= TASK TO COMPLETE =
At the line containing "Screen dimensions: 980x551", begin repeating lines exactly, and stop only after the final line of the records below.

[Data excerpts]
+++

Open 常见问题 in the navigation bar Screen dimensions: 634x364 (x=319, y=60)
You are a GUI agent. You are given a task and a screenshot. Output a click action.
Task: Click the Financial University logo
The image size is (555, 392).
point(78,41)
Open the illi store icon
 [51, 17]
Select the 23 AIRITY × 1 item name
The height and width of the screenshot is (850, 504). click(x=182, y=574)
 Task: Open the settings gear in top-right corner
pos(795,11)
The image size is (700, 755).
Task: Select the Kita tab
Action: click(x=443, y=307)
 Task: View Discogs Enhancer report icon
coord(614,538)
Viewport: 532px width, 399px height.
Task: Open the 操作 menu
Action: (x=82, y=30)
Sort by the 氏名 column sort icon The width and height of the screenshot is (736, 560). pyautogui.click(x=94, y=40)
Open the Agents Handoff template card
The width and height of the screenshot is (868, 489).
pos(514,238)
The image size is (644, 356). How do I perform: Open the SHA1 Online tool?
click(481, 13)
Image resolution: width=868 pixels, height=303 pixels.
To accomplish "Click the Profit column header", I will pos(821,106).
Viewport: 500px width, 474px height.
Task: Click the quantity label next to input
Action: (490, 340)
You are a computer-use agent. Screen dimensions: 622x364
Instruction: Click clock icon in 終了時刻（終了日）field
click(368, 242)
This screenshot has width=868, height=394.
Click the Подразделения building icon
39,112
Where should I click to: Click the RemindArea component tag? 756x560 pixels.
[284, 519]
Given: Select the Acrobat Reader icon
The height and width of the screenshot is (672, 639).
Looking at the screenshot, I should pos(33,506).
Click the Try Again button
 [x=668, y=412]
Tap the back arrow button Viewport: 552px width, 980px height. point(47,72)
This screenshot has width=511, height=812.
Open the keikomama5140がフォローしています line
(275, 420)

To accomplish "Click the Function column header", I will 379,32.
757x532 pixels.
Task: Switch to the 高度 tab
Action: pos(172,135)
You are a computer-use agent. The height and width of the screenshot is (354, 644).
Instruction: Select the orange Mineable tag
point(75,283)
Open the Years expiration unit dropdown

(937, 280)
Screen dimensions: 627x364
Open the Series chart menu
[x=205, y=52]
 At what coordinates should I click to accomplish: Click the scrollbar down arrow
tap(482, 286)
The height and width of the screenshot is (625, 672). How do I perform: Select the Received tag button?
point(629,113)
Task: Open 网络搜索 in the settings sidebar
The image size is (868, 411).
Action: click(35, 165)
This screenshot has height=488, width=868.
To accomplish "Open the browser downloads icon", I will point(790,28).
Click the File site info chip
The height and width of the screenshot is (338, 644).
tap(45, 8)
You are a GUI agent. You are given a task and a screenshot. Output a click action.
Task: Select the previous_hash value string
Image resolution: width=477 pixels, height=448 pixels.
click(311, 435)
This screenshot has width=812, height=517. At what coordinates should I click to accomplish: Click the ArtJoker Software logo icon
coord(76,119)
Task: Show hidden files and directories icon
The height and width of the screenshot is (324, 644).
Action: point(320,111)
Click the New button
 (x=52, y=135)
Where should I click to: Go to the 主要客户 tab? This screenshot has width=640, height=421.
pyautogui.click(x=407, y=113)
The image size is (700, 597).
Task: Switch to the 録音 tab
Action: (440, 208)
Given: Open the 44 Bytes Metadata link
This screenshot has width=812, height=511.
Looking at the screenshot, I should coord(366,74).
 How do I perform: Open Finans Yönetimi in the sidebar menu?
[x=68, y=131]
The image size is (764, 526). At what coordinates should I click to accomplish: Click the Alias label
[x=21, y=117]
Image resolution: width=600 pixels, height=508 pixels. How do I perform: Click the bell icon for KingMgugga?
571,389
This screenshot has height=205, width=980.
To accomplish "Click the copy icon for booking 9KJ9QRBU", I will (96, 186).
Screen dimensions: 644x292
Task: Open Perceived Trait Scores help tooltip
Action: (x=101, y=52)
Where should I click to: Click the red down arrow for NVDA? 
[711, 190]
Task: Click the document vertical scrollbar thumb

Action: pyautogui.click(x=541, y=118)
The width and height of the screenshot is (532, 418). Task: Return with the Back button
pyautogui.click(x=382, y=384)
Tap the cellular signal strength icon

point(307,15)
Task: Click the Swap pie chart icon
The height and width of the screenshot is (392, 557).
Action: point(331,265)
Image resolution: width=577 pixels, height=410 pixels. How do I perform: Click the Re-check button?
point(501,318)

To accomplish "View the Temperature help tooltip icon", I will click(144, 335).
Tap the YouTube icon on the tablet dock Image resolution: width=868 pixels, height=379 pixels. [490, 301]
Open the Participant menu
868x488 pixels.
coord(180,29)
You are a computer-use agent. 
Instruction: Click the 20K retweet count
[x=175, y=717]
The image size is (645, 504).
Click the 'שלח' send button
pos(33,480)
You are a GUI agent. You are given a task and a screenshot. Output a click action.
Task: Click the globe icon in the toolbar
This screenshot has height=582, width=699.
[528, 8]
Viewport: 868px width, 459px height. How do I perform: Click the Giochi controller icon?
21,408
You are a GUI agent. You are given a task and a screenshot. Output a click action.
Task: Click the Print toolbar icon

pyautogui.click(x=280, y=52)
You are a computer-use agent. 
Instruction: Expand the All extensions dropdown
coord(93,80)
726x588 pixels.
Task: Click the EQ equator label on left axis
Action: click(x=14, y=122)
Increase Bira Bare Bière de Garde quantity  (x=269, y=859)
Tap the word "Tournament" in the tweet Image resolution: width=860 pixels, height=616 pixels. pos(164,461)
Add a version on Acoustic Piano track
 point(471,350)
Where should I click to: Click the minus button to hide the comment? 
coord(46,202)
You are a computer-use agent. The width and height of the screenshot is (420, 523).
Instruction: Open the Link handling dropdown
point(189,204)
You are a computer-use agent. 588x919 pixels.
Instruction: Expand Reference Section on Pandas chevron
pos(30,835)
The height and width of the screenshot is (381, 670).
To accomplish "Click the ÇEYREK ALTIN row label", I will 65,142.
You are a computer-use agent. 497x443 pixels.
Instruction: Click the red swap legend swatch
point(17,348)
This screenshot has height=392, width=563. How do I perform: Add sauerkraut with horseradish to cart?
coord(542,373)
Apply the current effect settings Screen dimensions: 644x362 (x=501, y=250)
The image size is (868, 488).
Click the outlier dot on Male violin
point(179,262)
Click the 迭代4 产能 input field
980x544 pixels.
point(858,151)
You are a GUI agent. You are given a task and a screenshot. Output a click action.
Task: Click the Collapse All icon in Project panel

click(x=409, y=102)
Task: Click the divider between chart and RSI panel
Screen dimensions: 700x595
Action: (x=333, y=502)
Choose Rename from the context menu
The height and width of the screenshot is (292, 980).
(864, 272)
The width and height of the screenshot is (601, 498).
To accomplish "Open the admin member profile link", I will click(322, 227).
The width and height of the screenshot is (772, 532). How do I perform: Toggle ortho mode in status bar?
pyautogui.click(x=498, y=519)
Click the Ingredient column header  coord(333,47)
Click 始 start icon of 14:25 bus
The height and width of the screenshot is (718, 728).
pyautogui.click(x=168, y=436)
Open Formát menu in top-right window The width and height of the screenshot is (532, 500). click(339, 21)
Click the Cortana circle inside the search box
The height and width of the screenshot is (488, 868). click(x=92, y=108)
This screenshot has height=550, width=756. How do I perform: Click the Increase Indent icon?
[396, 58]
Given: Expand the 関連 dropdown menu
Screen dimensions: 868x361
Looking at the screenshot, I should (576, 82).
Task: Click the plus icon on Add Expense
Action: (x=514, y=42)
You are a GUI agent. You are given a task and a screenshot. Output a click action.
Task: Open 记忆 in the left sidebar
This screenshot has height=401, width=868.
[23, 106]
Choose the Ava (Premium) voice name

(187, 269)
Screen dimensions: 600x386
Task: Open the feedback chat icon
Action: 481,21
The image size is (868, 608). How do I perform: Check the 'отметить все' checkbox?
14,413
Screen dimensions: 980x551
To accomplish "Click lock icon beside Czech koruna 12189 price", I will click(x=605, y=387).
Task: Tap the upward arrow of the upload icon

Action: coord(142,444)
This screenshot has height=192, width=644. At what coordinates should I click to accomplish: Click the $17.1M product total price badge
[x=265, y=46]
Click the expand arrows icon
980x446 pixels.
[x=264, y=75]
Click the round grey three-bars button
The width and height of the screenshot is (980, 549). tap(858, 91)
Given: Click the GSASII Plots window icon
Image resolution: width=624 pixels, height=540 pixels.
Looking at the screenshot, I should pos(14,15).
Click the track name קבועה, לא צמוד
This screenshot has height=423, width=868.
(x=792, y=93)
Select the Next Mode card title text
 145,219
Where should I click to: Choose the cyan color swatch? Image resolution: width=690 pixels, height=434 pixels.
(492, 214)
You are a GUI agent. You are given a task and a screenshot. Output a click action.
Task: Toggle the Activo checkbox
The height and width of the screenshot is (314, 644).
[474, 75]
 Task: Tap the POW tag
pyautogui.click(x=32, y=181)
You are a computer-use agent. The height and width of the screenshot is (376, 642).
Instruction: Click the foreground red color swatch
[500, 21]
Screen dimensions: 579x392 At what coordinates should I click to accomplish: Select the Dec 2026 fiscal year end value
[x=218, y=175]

+++

= RESPONSE TO THE TASK =
Screen dimensions: 980x551
To accomplish "Click lock icon beside Czech koruna 12189 price", I will click(x=605, y=387).
Task: Tap the upward arrow of the upload icon

Action: coord(142,444)
This screenshot has height=192, width=644. At what coordinates should I click to accomplish: Click the $17.1M product total price badge
[x=265, y=46]
Click the expand arrows icon
980x446 pixels.
[x=264, y=75]
Click the round grey three-bars button
The width and height of the screenshot is (980, 549). tap(858, 91)
Given: Click the GSASII Plots window icon
Image resolution: width=624 pixels, height=540 pixels.
Looking at the screenshot, I should pos(14,15).
Click the track name קבועה, לא צמוד
This screenshot has height=423, width=868.
(x=792, y=93)
Select the Next Mode card title text
 145,219
Where should I click to: Choose the cyan color swatch? Image resolution: width=690 pixels, height=434 pixels.
(492, 214)
You are a GUI agent. You are given a task and a screenshot. Output a click action.
Task: Toggle the Activo checkbox
The height and width of the screenshot is (314, 644).
[474, 75]
 Task: Tap the POW tag
pyautogui.click(x=32, y=181)
You are a computer-use agent. The height and width of the screenshot is (376, 642).
Instruction: Click the foreground red color swatch
[500, 21]
Screen dimensions: 579x392 At what coordinates should I click to accomplish: Select the Dec 2026 fiscal year end value
[x=218, y=175]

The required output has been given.